## Fragmento del texto
Crónica de dieta
Viste que en la pandemia todos engordamos. Algunos volvieron rápidamente a su peso promedio, otros tuvimos unos kilos que se nos quedaron pegados desde entonces. Un día decís: basta de secuelas de la pandemia. Vamos a ocuparnos de dejar el talle matrona y el porte de señorona cuartuda.
Y ahí arranqué discriminando a la manteca, la crema, la picada, el alcohol, los postres. Fui eliminando todo lo frito, grasoso, jugoso, la alegría de vivir y hasta la vida misma. Pasé a alimentarme sanito sanito, soso, insípido, porque convengamos que sin sal, sin grasa y sin azúcar (casi) no hay sabor.
En un momento leí que había que dejar los carbohidratos, así que chau pan, pastas, facturas, galletitas. -Allá voy, me dije, -a vivir sin carbohidratos. Y allá fui nomás, dejé de ser y vivir. Iba con un mal humor, un mal genio, un aborrecimiento al mundo y de la vida en general, un odio visceral a cualquier forma de luz y dicha, porque sin pastas no hay paraíso, se tenía que decir y se dijo.

## Filas extraídas
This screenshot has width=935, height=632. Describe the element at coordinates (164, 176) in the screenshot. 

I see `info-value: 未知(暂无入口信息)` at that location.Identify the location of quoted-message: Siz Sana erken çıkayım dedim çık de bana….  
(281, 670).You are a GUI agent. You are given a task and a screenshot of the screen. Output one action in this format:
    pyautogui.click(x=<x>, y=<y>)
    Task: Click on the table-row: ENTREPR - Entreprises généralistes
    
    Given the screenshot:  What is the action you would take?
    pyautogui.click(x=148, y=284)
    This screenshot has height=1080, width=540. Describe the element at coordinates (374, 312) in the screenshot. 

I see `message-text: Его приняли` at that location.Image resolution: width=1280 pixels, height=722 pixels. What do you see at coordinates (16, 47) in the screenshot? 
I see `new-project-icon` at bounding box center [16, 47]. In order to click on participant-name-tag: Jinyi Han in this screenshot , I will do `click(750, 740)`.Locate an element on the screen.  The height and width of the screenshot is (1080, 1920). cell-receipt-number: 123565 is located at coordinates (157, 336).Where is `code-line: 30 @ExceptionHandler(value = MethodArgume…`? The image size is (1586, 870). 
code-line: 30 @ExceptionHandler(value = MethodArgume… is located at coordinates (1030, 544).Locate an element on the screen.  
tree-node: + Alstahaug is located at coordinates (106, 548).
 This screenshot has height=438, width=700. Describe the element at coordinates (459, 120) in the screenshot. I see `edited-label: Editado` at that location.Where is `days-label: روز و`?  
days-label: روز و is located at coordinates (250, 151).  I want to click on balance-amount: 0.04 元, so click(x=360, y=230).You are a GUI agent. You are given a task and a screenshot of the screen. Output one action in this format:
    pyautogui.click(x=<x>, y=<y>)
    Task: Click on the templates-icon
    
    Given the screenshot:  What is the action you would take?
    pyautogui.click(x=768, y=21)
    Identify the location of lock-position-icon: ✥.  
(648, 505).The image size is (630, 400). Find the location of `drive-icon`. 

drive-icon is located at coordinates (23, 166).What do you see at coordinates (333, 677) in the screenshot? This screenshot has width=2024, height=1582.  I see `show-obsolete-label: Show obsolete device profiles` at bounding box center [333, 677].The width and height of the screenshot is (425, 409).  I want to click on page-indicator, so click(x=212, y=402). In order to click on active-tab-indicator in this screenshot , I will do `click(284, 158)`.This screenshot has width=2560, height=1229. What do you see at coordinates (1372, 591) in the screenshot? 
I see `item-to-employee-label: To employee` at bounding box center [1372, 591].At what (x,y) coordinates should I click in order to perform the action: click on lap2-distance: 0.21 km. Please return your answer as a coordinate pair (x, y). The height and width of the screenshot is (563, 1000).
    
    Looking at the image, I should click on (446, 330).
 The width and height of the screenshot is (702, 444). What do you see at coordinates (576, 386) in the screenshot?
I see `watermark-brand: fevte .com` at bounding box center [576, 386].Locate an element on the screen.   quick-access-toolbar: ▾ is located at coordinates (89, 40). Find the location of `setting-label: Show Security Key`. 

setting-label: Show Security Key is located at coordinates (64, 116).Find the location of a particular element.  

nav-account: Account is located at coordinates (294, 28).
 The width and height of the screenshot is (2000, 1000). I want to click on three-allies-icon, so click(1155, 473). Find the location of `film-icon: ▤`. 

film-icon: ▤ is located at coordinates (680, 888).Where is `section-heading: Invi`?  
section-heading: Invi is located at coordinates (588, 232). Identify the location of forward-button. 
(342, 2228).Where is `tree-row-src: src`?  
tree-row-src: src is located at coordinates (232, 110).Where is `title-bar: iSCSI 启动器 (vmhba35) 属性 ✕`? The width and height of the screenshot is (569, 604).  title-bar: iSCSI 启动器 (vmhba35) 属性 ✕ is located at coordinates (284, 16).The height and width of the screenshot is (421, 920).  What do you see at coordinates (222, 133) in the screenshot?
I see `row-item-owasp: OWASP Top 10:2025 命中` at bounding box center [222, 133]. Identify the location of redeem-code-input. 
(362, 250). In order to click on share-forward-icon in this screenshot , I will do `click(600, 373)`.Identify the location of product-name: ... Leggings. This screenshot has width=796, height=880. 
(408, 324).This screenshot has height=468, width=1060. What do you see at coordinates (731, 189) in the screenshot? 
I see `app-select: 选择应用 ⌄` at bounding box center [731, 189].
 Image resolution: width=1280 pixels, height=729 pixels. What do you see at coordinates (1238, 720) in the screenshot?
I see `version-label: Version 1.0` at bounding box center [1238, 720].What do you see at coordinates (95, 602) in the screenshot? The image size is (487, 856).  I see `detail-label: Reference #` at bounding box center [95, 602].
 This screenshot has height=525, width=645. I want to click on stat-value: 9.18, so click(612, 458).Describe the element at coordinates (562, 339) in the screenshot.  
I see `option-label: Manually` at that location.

## Aplicá lo leído
1. ¿Qué alimentos se despiden en la crónica de dieta al dejar los carbohidratos?
2. Continuá la crónica de dieta desde su última oración.

## Respuestas del ejercicio
1. Pan, pastas, facturas y galletitas.

2.
Ya estaba en un punto en que prácticamente vivía del prana, además de presentarme 4 veces por semana a usar unos aparatos infames para gastar energía (¿qué energía si no como nada?) y tonificar lo caído.
Por fin, tanto sacrificio empezó a dar resultados. Por primera vez desde la pandemia, estaba bajando de peso. Me envalentoné, conté las calorías, cambié la leche por descremada y conté cuántos vasos de agua tomaba por día.
Un día, subida a la maldita, y le digo maldita a mi balanza porque la muy turra te canta el peso en voz alta para que todo el barrio se entere de tu vergüenza, al fin, me tira el peso objetivo.
La armonía reinó, todo había valido la pena, las horas en ese inmundo gimnasio y en Pilates rodeada de esculturales mujeres que levantan 4 tensores rojos mientras una apenas puede con el azul. Todos los platos con un puñito de verdura y un puñito de carne y nada nada de carbohidratos, el adiós definitivo a las papas fritas, los churros, los chinchulines, las tortas fritas con chicharrón y los bizcochitos de grasa….
Al fin pasaba del modelo heladera con menos cintura que un ladrillo y las piernas macetudas a una elegante silueta de mujer madura. Me imaginaba volviendo a usar faldas cortas, que había desterrado de mi placard porque gordita si, cachivache no…
3 días me duró. Sólo el altísimo sabe por qué, al cabo de esas eximias 72 horas, todo volvió a la normalidad con los habituales kilotes bien surtidos.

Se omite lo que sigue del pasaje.